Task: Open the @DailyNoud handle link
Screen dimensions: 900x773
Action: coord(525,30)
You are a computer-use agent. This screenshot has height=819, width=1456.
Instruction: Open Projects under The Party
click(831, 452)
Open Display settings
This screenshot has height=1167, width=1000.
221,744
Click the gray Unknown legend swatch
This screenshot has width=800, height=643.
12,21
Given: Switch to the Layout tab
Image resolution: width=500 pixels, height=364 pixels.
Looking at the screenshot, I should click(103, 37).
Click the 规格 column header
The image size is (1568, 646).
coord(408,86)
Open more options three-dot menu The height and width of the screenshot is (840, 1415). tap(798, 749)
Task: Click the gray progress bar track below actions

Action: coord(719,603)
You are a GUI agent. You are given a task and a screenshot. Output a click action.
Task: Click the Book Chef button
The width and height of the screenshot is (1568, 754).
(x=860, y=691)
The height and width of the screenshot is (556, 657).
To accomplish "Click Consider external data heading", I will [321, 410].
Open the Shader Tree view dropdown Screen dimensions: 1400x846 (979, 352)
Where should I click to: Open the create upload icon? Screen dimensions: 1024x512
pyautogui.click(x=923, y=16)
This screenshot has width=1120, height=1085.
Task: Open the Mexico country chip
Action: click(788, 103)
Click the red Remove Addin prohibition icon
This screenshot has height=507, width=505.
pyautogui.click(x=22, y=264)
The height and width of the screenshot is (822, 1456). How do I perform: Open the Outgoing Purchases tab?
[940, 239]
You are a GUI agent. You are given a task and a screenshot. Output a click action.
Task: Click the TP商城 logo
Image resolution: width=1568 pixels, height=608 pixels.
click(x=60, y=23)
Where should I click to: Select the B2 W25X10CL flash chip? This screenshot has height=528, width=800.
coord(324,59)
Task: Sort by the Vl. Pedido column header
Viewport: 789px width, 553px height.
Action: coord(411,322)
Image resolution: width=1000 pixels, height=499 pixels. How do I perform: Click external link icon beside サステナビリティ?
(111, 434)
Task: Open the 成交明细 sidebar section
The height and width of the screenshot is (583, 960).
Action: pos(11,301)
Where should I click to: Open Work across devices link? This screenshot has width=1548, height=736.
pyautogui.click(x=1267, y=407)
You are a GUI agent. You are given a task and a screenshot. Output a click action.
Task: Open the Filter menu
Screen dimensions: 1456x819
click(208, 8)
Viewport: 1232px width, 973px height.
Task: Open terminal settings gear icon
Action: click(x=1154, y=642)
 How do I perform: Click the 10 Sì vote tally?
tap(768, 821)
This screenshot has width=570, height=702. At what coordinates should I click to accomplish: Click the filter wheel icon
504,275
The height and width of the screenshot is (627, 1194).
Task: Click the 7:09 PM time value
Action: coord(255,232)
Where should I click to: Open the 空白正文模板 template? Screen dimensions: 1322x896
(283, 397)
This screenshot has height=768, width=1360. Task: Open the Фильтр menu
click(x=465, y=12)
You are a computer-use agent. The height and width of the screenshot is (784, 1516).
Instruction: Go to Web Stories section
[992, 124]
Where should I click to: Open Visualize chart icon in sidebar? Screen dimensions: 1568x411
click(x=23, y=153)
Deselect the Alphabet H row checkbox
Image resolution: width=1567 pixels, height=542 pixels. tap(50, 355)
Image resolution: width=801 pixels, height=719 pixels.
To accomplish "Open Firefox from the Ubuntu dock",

++++++++

▸ Brief
Please echo all of the rows above, reproducing each line without any change.

▸ Result below
Task: Open the @DailyNoud handle link
Screen dimensions: 900x773
Action: coord(525,30)
You are a computer-use agent. This screenshot has height=819, width=1456.
Instruction: Open Projects under The Party
click(831, 452)
Open Display settings
This screenshot has height=1167, width=1000.
221,744
Click the gray Unknown legend swatch
This screenshot has width=800, height=643.
12,21
Given: Switch to the Layout tab
Image resolution: width=500 pixels, height=364 pixels.
Looking at the screenshot, I should click(103, 37).
Click the 规格 column header
The image size is (1568, 646).
coord(408,86)
Open more options three-dot menu The height and width of the screenshot is (840, 1415). tap(798, 749)
Task: Click the gray progress bar track below actions

Action: coord(719,603)
You are a GUI agent. You are given a task and a screenshot. Output a click action.
Task: Click the Book Chef button
The width and height of the screenshot is (1568, 754).
(x=860, y=691)
The height and width of the screenshot is (556, 657).
To accomplish "Click Consider external data heading", I will [321, 410].
Open the Shader Tree view dropdown Screen dimensions: 1400x846 (979, 352)
Where should I click to: Open the create upload icon? Screen dimensions: 1024x512
pyautogui.click(x=923, y=16)
This screenshot has width=1120, height=1085.
Task: Open the Mexico country chip
Action: click(788, 103)
Click the red Remove Addin prohibition icon
This screenshot has height=507, width=505.
pyautogui.click(x=22, y=264)
The height and width of the screenshot is (822, 1456). How do I perform: Open the Outgoing Purchases tab?
[940, 239]
You are a GUI agent. You are given a task and a screenshot. Output a click action.
Task: Click the TP商城 logo
Image resolution: width=1568 pixels, height=608 pixels.
click(x=60, y=23)
Where should I click to: Select the B2 W25X10CL flash chip? This screenshot has height=528, width=800.
coord(324,59)
Task: Sort by the Vl. Pedido column header
Viewport: 789px width, 553px height.
Action: coord(411,322)
Image resolution: width=1000 pixels, height=499 pixels. How do I perform: Click external link icon beside サステナビリティ?
(111, 434)
Task: Open the 成交明细 sidebar section
The height and width of the screenshot is (583, 960).
Action: pos(11,301)
Where should I click to: Open Work across devices link? This screenshot has width=1548, height=736.
pyautogui.click(x=1267, y=407)
You are a GUI agent. You are given a task and a screenshot. Output a click action.
Task: Open the Filter menu
Screen dimensions: 1456x819
click(208, 8)
Viewport: 1232px width, 973px height.
Task: Open terminal settings gear icon
Action: click(x=1154, y=642)
 How do I perform: Click the 10 Sì vote tally?
tap(768, 821)
This screenshot has width=570, height=702. At what coordinates should I click to accomplish: Click the filter wheel icon
504,275
The height and width of the screenshot is (627, 1194).
Task: Click the 7:09 PM time value
Action: coord(255,232)
Where should I click to: Open the 空白正文模板 template? Screen dimensions: 1322x896
(283, 397)
This screenshot has height=768, width=1360. Task: Open the Фильтр menu
click(x=465, y=12)
You are a computer-use agent. The height and width of the screenshot is (784, 1516).
Instruction: Go to Web Stories section
[992, 124]
Where should I click to: Open Visualize chart icon in sidebar? Screen dimensions: 1568x411
click(x=23, y=153)
Deselect the Alphabet H row checkbox
Image resolution: width=1567 pixels, height=542 pixels. tap(50, 355)
Image resolution: width=801 pixels, height=719 pixels.
To accomplish "Open Firefox from the Ubuntu dock",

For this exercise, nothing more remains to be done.